# whats ur shrooming tunes?



## shroomerboomer6969 (Feb 17, 2013)

what does everyone listen too? for me its this....A court is in session, a verdict is in
No appeal on the docket today
Just my own sin
The walls are cold and pale
The cage made of steel
Screams fill the room
Alone I drop and kneel
Silence now the sound
My breath the only motion around
Demons cluttering around
My face showing no emotion
Shackled by my sentence
Expecting no return
Here there is no penance
My skin begins to burn

(And I said oh) So I held my head up high
Hiding hate that burns inside
Which only fuels their selfish pride
(And I said oh) We're held captive
Out from the sun
A sun that shines on only some
We the meek are all in one

I hear a thunder in the distance
See a vision of a cross
I feel the pain that was given
On that sad day of loss
A lion roars in the darkness
Only he holds the key
A light to free me from my burden
And grant me life eternally

Should have been dead
On a Sunday morning
Banging my head
No time for mourning
Ain't got no time

(And I said oh) So I held my head up high
Hiding hate that burns inside
Which only fuels their selfish pride
(And I said oh) We're held captive
Out from the sun
A sun that shines on only some
We the meek are all in one

[Guitar break]

I cry out to God
Seeking only his decision
Gabriel stands and confirms
I've created my own prison
I cry out to God
Seeking only his decision
Gabriel stands and confirms
I've created my own prison

(And I said oh) So I held my head up high
Hiding hate that burns inside
Which only fuels their selfish pride
(And I said oh) We're held captive
Out from the sun
A sun that shines on only some
We the meek are all in one

(And I said oh) So I held my head up high
Hiding hate that burns inside
Which only fuels their selfish pride
(And I said oh) We're held captive
Out from the sun
A sun that shines on only some
We the meek are all in one

Should've been dead on a Sunday morning
banging my head
No time for mourning
Ain't got no time


----------



## ant (Oct 17, 2012)

Well now thats interesting.Like the song just not in the woods.If I was listening to music I couldnt hear the turkeys gobble,The grouse drum,the deer moving,the wind in the trees,the bark of the fox,the cry of the hawk,And last but not least the land owner approaching!Or the law puppys.
Sweet shroom dreams to everyone.


----------



## vibrantenergies (Apr 14, 2013)

Agreed Ant!

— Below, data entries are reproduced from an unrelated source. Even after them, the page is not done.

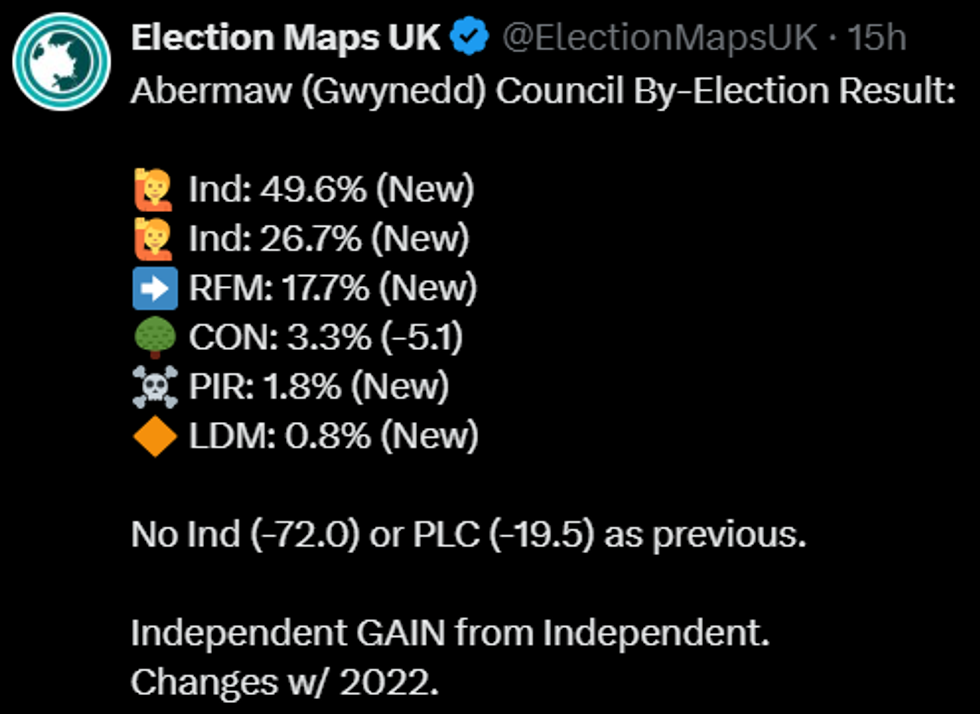
Task: Click the "Independent GAIN from Independent" line
Action: [450, 633]
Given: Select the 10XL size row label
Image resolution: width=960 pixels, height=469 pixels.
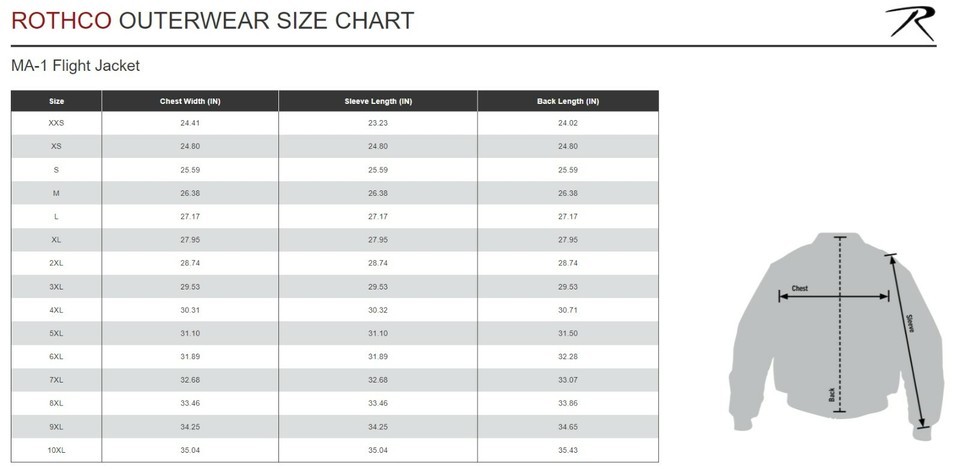Looking at the screenshot, I should coord(56,451).
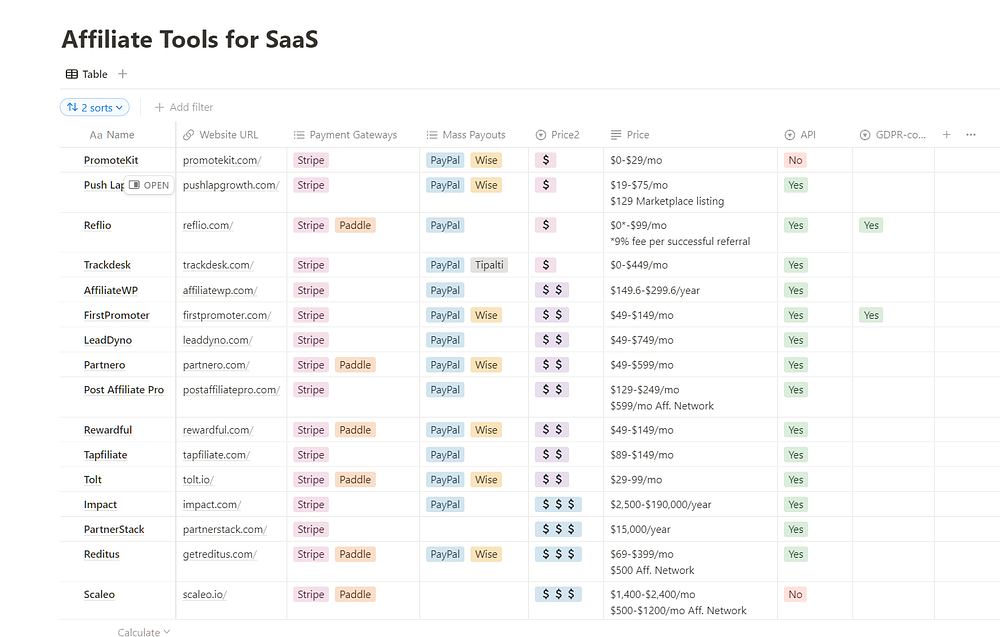Image resolution: width=1000 pixels, height=637 pixels.
Task: Click the Website URL column link icon
Action: [x=189, y=135]
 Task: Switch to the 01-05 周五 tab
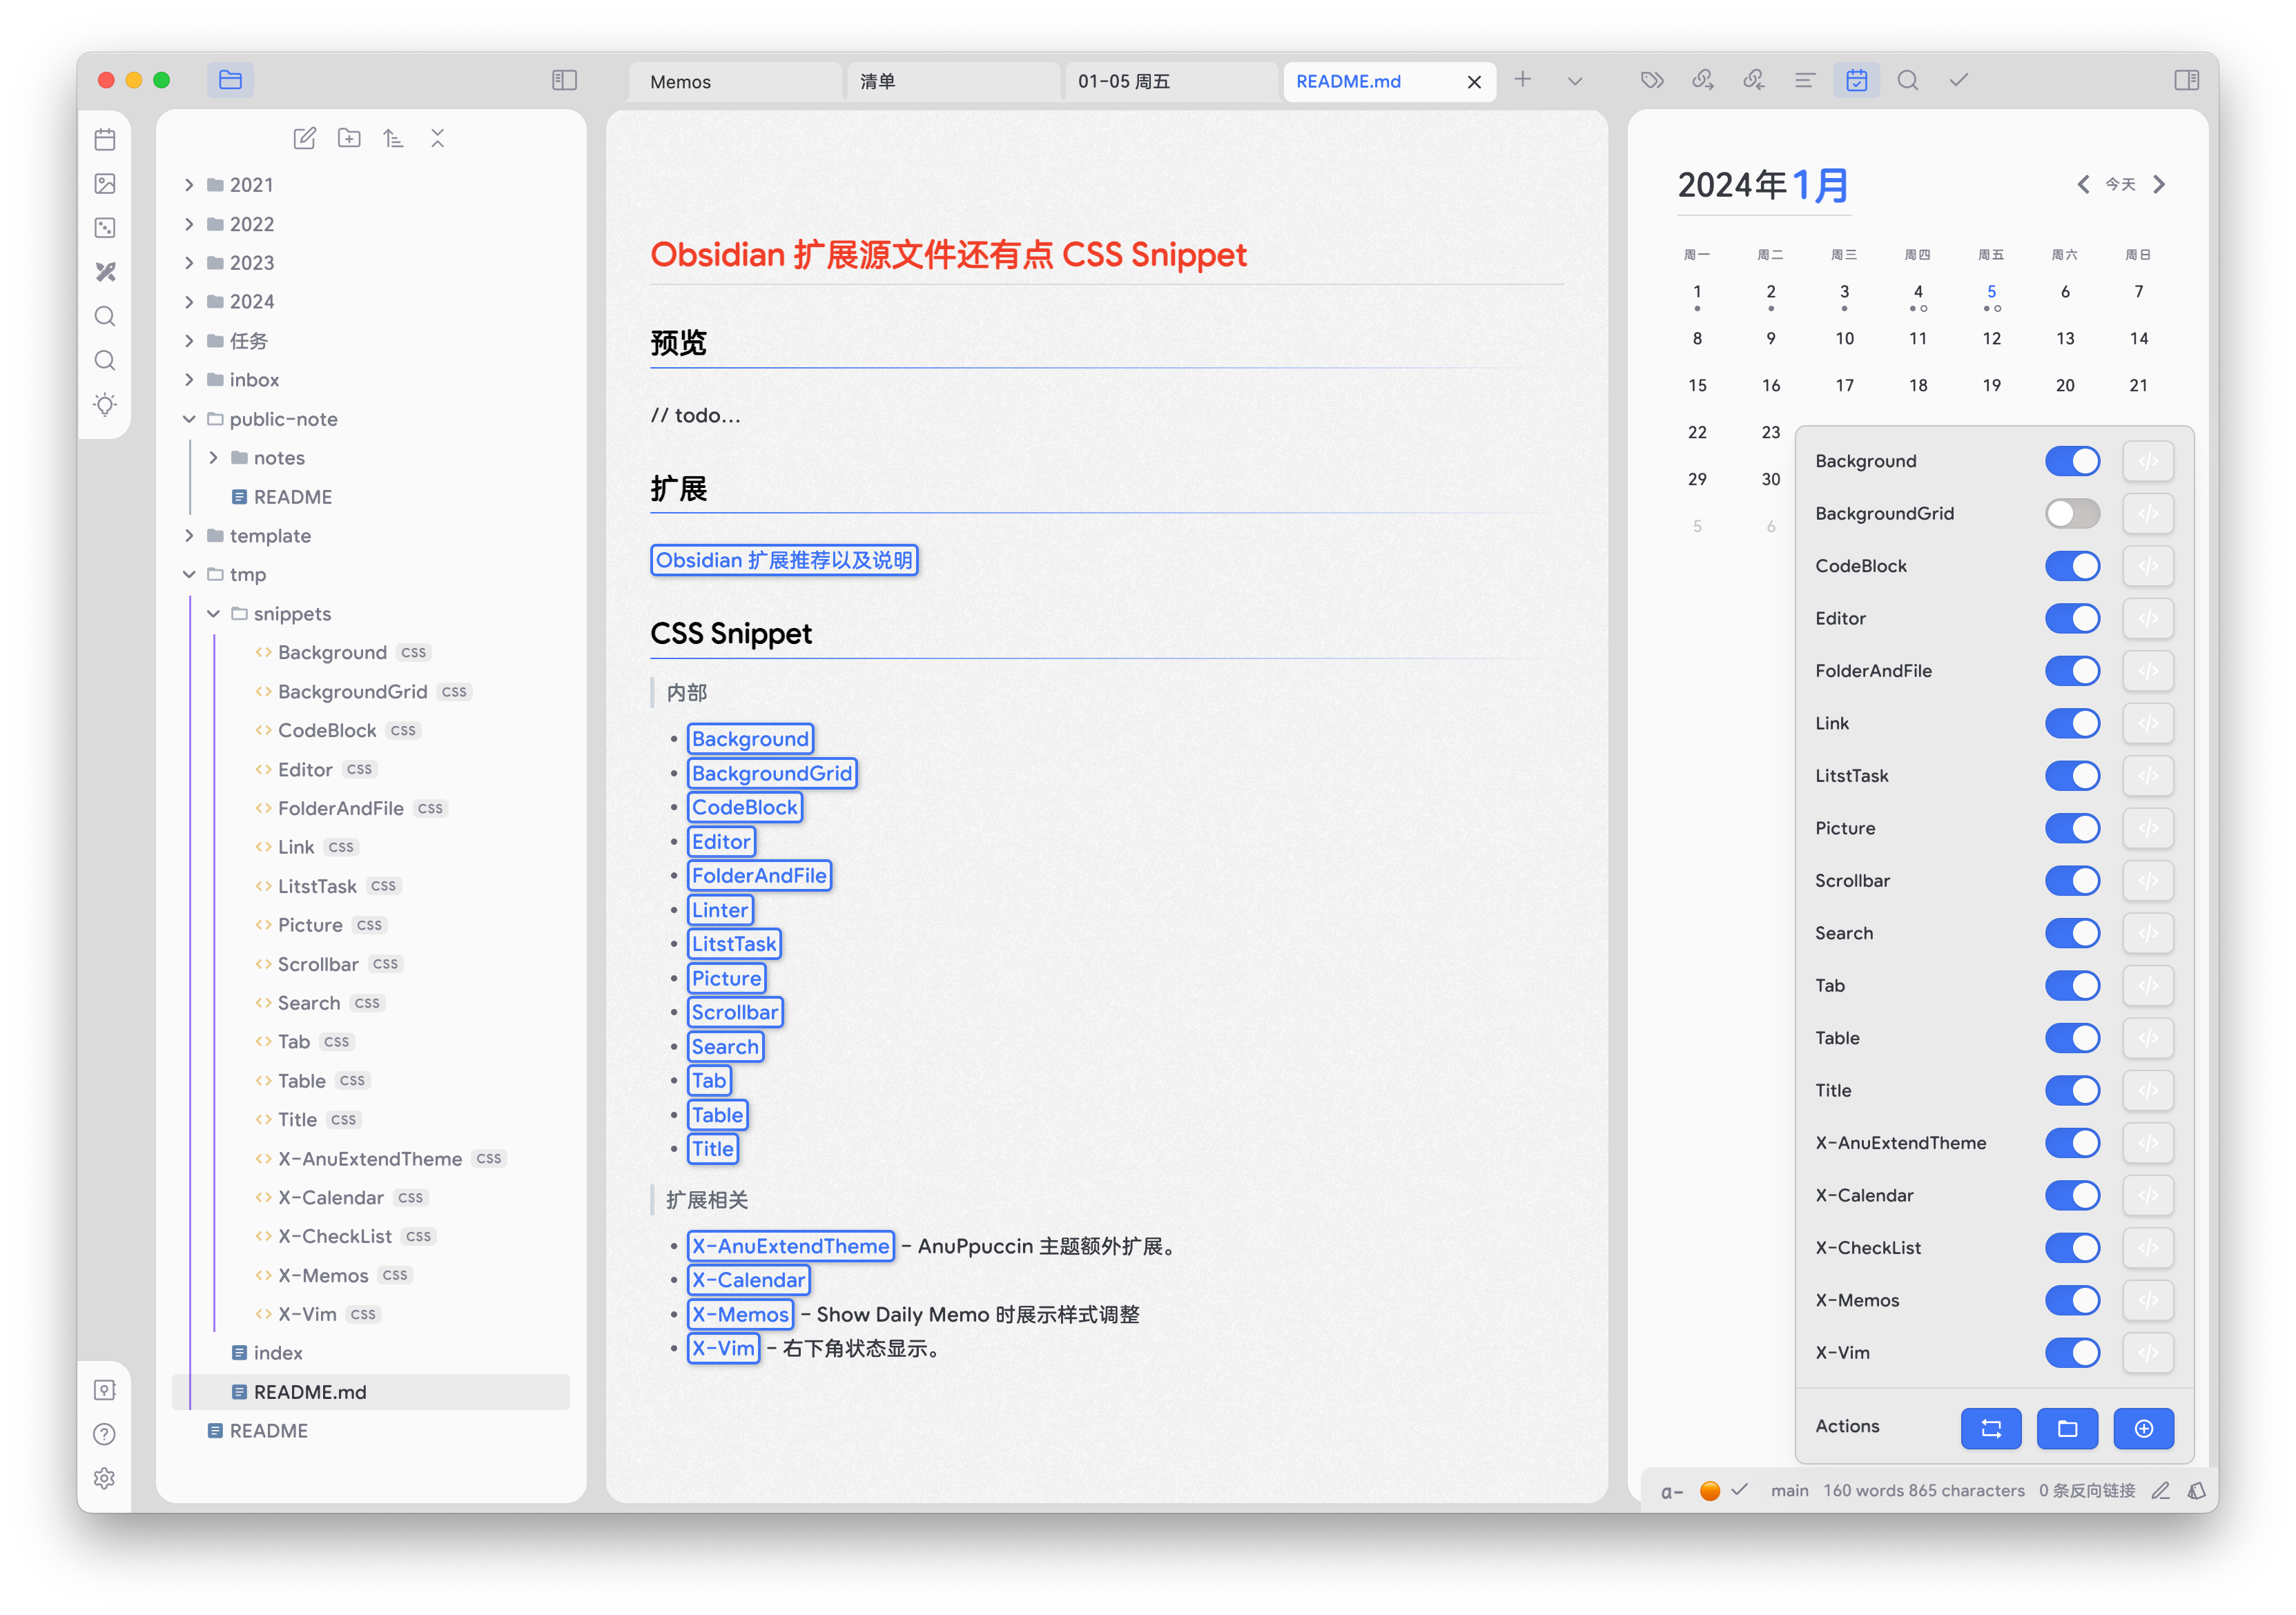pos(1138,80)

I'm a music junkie and I would never listen to tunes in the woods! For all the reasons you listed and then some! If I were listening to some tunes though, it damn sure wouldn't be Creed!!  (Sorry, ShroomBoom, couldn't resist!) :twisted:


----------



## shroomerboomer6969 (Feb 17, 2013)

haha touche! differernt stokes for different folks i guess!


----------



## vibrantenergies (Apr 14, 2013)

HAHA! You're definitely right about that! The woods at my place are just itching to wake up, I can feel it! We'll have to wait another few weeks for any morels though! Can't wait, I got the fever!


----------



## pedro (Oct 17, 2012)

Ditto, ditto ditto, lol.


----------



## sb (Apr 25, 2013)

shroomerboomer6969 

Been there, seen it, done it.

The paths are always open.

Feel free to enter.


----------



## buckeyebrett (Jan 2, 2013)

After a great hunt, I prefer me some Grateful Dead. There is something about sitting by a fire, pile full of morels, PBR in hand, and a little American Beauty playing that makes me sooooo content. "Let it be known...there is a fountain...that was not made by the hands of men..."


----------



## sciotoguy (Apr 1, 2013)

I usally be humming a old blues tune to myself whilst I am out looking,, but once I find em, its hard telling what I might break into, buts its usaually Zip-a-Dee-Doo-Dah.

How you keeping ear buds on while looking for shrooms? Wireless?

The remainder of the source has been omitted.